• WORK INSTRUCTIONS: Reproduce the passage below on 3-D printing and code as free speech word for word, in full.

• DOCUMENT EXTRACT:
In an interview with The Washington Post, Wilson expressed that “[Code] meets all the requirements of speech — it’s artistic and political, you can manipulate it, and it needs human involvement to become other things […] you can’t characterize 16 lines of code as ‘a gun.’ It doesn’t want to become anything; you still have to make it one.”
In addition to issues of free speech, the federal government’s surprising ruling raises vital questions of how emerging technologies with little or no precedent might be used (and misused) in years to come as 3-D printing and other “Industry 4.0” technologies pervade everyday life and previously unimaginable scenarios become reality.
Much as the printing press democratized and decentralized the written word and the Internet enabled for the unlimited copy, transfer, and distribution of information including multimedia and other copyrighted material, we are fast approaching an age in which 3-D printing will enable the instant and unlimited transfer of things themselves—including deadly things.
According to a video published by Wilson, he describes the revolutionary technology as an important stand “against artificial scarcity, intellectual property, copyright, patentable objects and regulation in all its forms,” believing that 3-D printing will enable people to “get around industry, government and the collusive members of the maker community” and democratize production of “important things” like “medical devices, drugs, goods, guns.”
Above: The future is now. 3-D printing will enable anyone with the required hardware to manufacture DIY components 3-D printed objects (including metal-framed semi-automatic pistols) at home.

• EXTRACTED RECORDS:

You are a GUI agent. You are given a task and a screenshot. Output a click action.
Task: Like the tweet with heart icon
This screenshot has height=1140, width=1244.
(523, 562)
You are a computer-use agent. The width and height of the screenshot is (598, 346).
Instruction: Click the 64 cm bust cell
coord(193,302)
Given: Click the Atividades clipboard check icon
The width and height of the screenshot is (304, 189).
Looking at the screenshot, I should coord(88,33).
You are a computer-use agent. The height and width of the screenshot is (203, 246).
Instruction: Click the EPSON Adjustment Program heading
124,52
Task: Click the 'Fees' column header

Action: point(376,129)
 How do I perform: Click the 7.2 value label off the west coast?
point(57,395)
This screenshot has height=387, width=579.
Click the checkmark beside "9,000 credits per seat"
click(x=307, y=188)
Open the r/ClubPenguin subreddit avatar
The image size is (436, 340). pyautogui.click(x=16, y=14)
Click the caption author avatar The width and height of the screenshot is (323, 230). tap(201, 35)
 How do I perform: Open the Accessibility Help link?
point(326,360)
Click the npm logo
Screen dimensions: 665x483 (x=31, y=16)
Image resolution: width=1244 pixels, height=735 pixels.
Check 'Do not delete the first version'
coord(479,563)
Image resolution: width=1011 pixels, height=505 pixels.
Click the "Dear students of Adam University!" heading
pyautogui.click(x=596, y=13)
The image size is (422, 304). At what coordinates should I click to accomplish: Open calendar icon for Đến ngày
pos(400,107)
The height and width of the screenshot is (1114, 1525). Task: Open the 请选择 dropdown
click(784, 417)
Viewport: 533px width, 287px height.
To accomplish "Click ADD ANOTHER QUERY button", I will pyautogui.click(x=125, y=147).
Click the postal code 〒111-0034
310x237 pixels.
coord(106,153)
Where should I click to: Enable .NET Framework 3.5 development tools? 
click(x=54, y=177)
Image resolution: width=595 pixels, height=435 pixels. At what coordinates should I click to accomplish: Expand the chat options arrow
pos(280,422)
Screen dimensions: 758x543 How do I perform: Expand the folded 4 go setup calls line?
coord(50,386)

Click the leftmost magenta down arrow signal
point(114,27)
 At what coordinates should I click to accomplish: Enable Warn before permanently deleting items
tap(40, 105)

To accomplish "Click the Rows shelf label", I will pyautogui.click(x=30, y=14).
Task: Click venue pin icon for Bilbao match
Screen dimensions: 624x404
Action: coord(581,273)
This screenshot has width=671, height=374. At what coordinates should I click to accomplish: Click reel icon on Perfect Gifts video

• EXERCISE RESULT:
In an interview with The Washington Post, Wilson expressed that “[Code] meets all the requirements of speech — it’s artistic and political, you can manipulate it, and it needs human involvement to become other things […] you can’t characterize 16 lines of code as ‘a gun.’ It doesn’t want to become anything; you still have to make it one.”
In addition to issues of free speech, the federal government’s surprising ruling raises vital questions of how emerging technologies with little or no precedent might be used (and misused) in years to come as 3-D printing and other “Industry 4.0” technologies pervade everyday life and previously unimaginable scenarios become reality.
Much as the printing press democratized and decentralized the written word and the Internet enabled for the unlimited copy, transfer, and distribution of information including multimedia and other copyrighted material, we are fast approaching an age in which 3-D printing will enable the instant and unlimited transfer of things themselves—including deadly things.
According to a video published by Wilson, he describes the revolutionary technology as an important stand “against artificial scarcity, intellectual property, copyright, patentable objects and regulation in all its forms,” believing that 3-D printing will enable people to “get around industry, government and the collusive members of the maker community” and democratize production of “important things” like “medical devices, drugs, goods, guns.”
Above: The future is now. 3-D printing will enable anyone with the required hardware to manufacture DIY components 3-D printed objects (including metal-framed semi-automatic pistols) at home.